» **Required task**:
Update the stretch from the line containing "Screen dimensions: 720x342" through the end of the entries by replacing "Circles" with "Squares", keeping all else unchanged. Give back only those lines.

(Excerpt from a dataset)
# # # # #
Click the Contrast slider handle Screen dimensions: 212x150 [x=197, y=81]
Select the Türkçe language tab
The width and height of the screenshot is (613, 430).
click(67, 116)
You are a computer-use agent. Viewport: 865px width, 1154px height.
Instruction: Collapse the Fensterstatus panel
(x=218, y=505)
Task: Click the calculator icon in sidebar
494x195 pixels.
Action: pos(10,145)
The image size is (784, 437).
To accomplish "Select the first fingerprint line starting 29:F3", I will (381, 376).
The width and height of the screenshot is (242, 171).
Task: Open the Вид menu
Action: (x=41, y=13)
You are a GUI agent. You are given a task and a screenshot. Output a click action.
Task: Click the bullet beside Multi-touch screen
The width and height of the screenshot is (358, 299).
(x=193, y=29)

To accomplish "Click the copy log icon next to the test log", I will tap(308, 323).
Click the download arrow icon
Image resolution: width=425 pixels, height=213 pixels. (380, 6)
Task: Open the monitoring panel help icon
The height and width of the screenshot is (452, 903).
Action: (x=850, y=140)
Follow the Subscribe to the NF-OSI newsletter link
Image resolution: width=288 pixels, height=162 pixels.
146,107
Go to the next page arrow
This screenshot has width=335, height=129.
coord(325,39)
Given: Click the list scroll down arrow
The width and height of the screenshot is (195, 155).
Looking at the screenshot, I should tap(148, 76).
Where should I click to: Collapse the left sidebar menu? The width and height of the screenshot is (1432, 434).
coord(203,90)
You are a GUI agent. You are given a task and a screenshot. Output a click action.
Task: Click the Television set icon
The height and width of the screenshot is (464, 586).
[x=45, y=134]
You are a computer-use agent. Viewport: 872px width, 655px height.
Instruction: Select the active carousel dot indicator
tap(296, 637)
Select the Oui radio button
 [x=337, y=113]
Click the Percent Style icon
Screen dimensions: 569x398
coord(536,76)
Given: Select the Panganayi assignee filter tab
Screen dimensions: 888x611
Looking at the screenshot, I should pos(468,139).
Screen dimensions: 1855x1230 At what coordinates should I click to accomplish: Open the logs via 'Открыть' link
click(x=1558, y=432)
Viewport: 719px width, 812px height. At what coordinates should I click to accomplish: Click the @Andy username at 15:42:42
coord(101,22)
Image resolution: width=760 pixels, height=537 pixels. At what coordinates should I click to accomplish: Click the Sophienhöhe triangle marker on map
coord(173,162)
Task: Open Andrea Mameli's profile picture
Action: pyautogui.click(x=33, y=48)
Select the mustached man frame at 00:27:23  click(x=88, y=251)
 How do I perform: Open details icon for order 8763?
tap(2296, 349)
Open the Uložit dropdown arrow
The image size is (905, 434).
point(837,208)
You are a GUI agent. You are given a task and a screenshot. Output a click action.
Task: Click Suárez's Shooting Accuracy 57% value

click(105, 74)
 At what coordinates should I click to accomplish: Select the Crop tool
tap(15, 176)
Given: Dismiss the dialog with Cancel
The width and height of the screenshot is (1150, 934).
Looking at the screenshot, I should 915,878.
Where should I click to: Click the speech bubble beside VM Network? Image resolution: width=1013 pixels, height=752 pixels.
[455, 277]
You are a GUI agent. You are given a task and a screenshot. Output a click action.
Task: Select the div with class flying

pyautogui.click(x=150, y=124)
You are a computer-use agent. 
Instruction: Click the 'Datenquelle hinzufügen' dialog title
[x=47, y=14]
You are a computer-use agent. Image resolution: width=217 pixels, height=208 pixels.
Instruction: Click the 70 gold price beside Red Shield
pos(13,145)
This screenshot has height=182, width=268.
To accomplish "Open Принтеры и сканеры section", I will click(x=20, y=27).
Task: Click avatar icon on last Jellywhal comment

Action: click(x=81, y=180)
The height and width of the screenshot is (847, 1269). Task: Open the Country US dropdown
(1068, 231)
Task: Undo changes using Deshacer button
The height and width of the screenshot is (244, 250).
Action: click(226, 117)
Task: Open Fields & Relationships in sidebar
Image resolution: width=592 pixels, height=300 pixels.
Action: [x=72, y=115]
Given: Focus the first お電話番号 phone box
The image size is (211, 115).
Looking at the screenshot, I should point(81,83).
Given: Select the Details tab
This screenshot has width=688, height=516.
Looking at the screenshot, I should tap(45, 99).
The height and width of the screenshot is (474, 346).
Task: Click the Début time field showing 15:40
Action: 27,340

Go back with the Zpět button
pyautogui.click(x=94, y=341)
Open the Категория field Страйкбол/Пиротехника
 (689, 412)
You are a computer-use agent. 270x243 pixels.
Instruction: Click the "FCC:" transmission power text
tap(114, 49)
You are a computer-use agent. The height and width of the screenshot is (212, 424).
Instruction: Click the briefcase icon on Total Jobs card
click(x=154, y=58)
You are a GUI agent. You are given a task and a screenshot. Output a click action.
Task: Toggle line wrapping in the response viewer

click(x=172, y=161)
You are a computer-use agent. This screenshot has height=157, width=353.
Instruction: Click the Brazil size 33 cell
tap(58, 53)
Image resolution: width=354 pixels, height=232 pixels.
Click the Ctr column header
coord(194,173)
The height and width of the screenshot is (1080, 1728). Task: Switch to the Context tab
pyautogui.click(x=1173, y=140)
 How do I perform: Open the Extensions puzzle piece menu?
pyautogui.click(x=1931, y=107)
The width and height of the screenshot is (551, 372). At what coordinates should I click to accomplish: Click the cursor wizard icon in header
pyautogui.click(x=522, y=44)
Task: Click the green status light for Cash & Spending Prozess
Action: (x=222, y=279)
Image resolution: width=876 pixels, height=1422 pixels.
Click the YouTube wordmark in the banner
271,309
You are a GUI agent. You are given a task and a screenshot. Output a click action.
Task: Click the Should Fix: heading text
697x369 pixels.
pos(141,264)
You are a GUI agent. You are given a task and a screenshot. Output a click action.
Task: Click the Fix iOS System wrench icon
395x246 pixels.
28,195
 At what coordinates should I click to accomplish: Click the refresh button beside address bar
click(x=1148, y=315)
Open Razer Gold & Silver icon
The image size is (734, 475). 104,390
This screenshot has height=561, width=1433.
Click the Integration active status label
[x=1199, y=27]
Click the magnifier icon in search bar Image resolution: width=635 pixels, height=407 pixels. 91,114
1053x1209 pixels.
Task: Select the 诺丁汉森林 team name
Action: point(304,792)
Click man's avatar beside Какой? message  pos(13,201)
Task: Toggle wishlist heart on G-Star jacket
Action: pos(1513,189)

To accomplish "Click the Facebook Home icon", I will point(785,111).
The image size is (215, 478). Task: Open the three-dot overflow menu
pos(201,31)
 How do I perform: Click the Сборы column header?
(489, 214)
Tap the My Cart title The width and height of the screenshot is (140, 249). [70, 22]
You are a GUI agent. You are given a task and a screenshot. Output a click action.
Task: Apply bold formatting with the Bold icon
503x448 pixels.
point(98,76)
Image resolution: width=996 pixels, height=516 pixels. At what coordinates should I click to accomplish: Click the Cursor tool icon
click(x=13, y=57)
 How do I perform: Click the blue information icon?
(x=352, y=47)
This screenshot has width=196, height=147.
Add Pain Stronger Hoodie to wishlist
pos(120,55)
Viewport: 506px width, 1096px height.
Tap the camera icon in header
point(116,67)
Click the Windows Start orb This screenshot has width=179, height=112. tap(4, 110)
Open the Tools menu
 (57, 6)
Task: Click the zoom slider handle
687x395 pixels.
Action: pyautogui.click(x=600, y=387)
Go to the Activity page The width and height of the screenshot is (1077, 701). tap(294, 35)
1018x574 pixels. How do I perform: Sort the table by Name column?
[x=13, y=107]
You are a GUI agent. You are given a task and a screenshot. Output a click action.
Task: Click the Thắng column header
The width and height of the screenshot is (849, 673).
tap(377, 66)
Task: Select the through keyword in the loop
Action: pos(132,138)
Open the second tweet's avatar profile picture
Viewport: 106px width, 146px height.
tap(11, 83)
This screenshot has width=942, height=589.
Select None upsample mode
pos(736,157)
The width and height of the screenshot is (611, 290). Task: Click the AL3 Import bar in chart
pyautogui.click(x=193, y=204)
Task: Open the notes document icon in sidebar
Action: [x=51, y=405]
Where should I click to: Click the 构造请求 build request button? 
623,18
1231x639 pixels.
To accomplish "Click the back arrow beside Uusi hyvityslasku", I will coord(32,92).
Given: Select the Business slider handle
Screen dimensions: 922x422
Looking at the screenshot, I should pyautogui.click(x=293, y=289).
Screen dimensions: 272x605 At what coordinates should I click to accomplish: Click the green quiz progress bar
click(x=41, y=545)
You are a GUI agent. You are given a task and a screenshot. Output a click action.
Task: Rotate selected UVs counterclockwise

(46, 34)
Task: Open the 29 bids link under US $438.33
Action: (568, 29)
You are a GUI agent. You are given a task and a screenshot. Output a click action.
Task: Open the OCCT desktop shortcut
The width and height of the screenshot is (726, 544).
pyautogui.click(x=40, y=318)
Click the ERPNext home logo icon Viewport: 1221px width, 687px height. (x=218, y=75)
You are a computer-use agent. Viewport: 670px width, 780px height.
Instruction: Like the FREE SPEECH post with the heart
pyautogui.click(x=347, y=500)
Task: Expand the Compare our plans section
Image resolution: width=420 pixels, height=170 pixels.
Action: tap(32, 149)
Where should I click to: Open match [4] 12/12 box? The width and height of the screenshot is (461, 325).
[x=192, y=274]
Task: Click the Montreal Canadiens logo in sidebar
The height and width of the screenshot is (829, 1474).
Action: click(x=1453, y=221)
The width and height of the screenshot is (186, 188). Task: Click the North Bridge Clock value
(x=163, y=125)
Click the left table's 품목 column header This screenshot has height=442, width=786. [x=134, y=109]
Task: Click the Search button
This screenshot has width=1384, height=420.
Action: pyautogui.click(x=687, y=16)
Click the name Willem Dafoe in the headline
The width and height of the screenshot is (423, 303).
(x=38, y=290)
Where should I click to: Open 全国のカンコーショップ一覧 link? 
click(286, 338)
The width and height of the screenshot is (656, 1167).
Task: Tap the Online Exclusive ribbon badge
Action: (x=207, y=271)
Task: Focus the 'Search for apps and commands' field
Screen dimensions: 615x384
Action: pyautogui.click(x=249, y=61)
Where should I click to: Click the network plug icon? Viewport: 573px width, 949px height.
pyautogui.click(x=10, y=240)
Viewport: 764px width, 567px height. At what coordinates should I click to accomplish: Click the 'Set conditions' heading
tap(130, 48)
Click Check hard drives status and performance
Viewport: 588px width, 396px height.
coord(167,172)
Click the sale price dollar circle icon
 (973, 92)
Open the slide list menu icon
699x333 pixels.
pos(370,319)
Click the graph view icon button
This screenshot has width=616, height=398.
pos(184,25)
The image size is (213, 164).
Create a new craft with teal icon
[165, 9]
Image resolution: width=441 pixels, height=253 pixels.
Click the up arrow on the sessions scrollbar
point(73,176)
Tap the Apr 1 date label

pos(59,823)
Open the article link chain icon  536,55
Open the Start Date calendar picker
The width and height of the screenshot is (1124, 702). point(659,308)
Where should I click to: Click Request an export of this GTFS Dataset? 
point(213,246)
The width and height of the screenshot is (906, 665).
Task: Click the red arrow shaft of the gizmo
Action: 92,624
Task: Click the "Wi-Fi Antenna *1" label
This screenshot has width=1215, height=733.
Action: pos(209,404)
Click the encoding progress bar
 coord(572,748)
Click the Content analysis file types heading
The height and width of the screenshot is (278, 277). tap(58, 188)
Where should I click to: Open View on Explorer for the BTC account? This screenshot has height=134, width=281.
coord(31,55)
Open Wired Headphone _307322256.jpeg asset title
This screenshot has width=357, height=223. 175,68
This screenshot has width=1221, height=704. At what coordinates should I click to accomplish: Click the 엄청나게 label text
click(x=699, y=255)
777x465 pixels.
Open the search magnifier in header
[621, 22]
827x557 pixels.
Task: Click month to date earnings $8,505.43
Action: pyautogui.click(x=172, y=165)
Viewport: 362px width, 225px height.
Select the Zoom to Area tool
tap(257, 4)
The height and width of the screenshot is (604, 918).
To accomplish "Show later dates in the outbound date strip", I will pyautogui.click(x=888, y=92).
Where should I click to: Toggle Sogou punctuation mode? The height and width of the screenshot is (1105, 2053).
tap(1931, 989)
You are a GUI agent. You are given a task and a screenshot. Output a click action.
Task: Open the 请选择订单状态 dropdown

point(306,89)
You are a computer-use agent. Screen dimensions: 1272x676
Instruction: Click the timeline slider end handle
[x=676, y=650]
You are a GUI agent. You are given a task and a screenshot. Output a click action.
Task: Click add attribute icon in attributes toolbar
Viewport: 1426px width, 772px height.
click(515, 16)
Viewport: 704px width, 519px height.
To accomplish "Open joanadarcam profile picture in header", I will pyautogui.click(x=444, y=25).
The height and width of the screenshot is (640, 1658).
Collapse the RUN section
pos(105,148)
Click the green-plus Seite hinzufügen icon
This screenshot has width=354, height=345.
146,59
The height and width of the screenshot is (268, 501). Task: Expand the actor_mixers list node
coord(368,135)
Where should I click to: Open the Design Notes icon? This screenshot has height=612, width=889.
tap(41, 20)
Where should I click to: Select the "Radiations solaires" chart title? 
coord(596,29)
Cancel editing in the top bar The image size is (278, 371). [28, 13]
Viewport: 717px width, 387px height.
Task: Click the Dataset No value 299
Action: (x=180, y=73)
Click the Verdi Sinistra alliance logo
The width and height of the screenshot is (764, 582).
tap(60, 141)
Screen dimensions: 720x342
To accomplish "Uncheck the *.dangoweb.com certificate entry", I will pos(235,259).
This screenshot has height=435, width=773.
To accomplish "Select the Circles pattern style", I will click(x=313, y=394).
# # # # #
» **Result**:
Screen dimensions: 720x342
To accomplish "Uncheck the *.dangoweb.com certificate entry", I will pos(235,259).
This screenshot has height=435, width=773.
To accomplish "Select the Squares pattern style", I will click(x=313, y=394).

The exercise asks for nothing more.